* DATA TO PROCESS *
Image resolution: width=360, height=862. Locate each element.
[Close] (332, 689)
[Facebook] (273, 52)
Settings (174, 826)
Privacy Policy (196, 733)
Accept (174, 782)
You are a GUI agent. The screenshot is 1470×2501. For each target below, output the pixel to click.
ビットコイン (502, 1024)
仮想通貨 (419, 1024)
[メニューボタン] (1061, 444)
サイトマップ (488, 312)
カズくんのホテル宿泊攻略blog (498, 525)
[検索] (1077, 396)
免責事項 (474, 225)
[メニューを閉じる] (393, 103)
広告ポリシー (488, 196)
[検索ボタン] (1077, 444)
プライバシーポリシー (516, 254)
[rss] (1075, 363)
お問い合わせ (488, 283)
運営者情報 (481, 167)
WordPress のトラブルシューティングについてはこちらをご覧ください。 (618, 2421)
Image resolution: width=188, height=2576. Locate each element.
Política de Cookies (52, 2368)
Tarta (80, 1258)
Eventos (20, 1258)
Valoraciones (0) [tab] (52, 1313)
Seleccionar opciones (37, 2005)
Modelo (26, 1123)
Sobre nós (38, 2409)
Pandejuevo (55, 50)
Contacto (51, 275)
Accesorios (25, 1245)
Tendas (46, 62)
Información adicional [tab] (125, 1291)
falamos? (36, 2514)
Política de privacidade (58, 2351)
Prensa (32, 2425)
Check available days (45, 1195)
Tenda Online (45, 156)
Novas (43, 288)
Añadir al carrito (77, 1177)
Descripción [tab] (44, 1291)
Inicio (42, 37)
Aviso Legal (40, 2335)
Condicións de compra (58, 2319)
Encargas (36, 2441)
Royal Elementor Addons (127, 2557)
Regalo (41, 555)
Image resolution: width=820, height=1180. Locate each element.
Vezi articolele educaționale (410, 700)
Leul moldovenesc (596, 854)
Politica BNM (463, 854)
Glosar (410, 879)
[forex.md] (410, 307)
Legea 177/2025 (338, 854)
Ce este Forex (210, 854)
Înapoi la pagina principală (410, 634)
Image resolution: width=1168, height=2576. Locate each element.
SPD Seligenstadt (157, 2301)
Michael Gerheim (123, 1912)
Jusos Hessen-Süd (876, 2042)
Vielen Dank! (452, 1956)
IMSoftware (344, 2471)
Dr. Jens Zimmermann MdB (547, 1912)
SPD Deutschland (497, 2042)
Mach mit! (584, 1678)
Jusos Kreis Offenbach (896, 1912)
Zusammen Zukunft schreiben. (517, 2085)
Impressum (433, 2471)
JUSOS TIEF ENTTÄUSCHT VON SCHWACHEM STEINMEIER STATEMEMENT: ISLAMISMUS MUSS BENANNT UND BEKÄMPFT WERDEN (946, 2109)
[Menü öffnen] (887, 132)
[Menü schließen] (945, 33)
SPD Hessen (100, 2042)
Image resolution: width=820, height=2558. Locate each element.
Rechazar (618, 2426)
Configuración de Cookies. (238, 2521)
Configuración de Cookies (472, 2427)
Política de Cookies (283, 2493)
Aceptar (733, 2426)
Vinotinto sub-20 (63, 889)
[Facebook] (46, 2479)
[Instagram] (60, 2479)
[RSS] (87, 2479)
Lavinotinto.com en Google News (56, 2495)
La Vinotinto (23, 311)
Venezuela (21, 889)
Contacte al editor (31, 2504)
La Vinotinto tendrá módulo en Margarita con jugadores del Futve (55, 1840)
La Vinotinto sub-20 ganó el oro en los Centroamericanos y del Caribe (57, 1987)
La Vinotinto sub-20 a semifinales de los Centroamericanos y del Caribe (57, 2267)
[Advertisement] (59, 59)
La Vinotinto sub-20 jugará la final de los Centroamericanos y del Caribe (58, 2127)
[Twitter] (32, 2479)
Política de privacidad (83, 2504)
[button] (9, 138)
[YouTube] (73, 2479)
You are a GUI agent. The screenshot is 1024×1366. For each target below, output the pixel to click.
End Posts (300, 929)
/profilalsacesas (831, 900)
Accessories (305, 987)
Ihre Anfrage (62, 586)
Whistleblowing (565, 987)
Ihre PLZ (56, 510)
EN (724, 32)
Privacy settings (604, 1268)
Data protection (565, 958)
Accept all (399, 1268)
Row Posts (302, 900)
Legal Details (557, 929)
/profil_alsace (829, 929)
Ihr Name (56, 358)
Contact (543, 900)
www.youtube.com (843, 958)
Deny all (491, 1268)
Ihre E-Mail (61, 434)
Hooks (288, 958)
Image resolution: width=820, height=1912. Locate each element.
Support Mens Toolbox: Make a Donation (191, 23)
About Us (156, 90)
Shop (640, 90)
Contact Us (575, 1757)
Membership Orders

* WHAT NEEDS TO BE DONE *
Copy out every line in the entries above that holds "below".

* COMPLETED TASK *
You are a GUI agent. The screenshot is 1470×2501. For each target below, output the pixel to click.
You are a GUI agent. The screenshot is 1024×1366. For each target below, output the pixel to click.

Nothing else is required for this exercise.